→ Voci sulle coordinate del bersaglio:
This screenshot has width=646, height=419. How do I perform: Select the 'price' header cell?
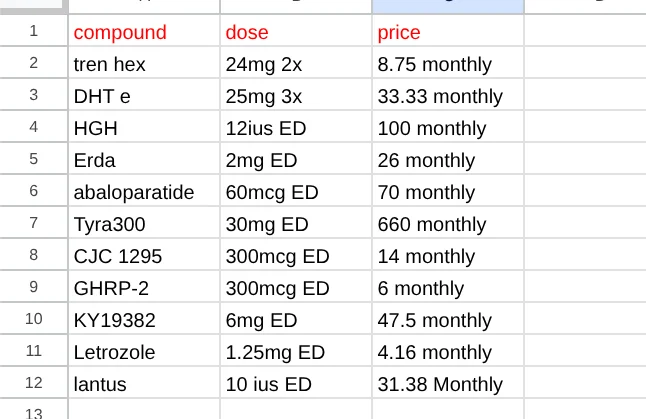click(x=448, y=30)
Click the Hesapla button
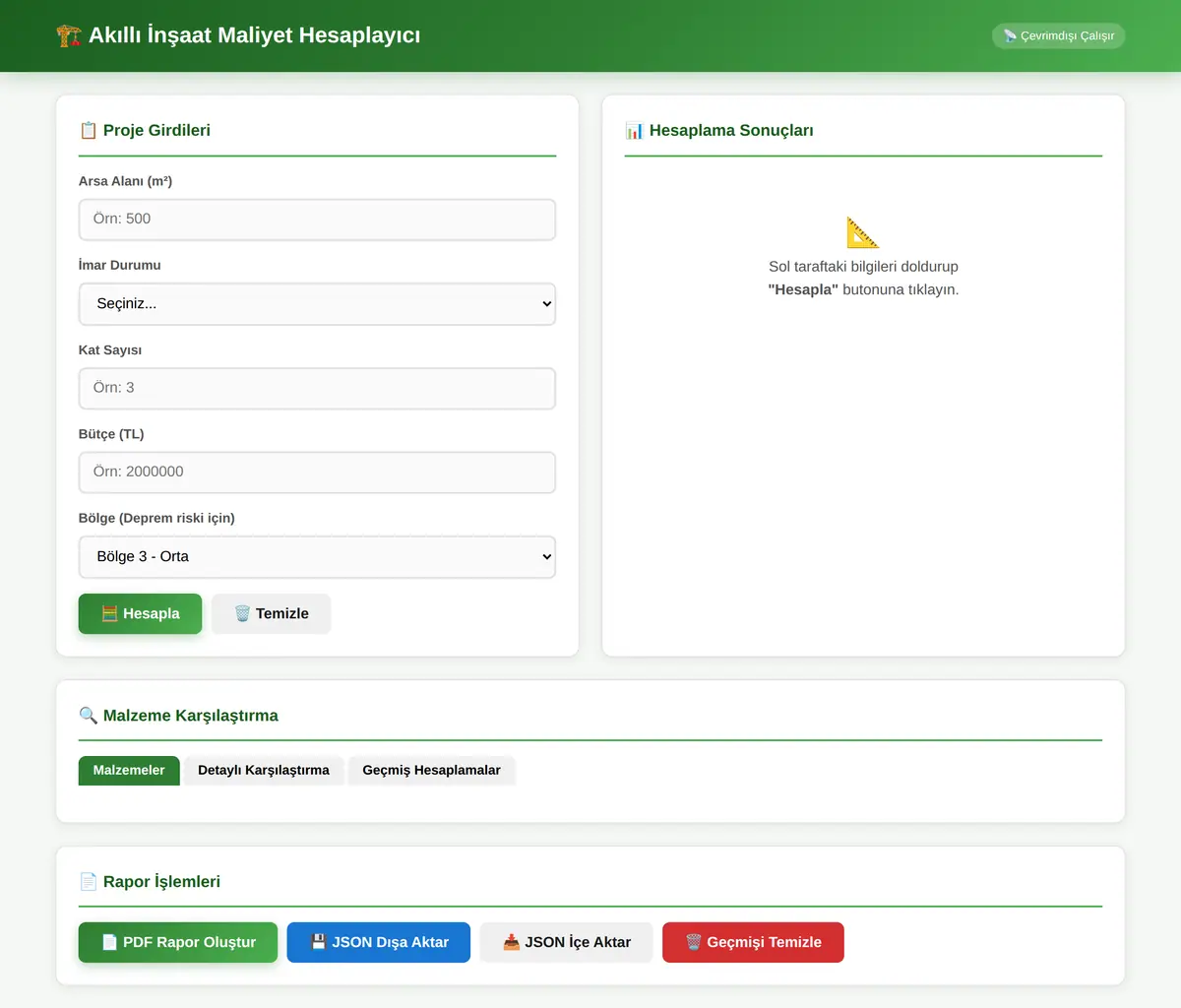 click(x=140, y=614)
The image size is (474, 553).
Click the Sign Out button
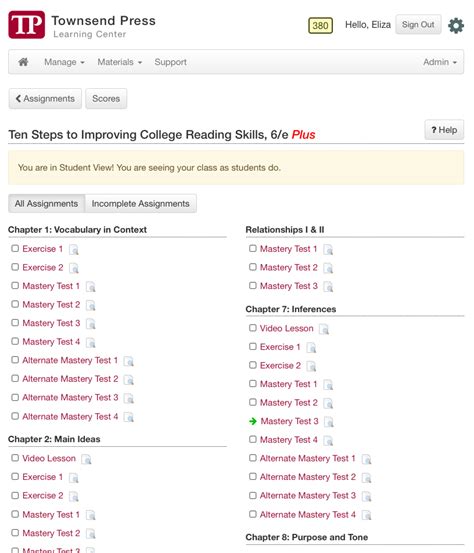418,25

→ CONSEGNA: Trasforma in un elenco numerato tutte le righe del materiale qui sopra, tralasciando le righe vuote e le immagini, per favore.

→ RISPOSTA COMPLETA:
1. This screenshot has width=646, height=419. How do I perform: Select the 'price' header cell?
2. click(x=448, y=30)
3. Click the Hesapla button
4.  click(x=140, y=614)
5. The image size is (474, 553).
6. Click the Sign Out button
7. 418,25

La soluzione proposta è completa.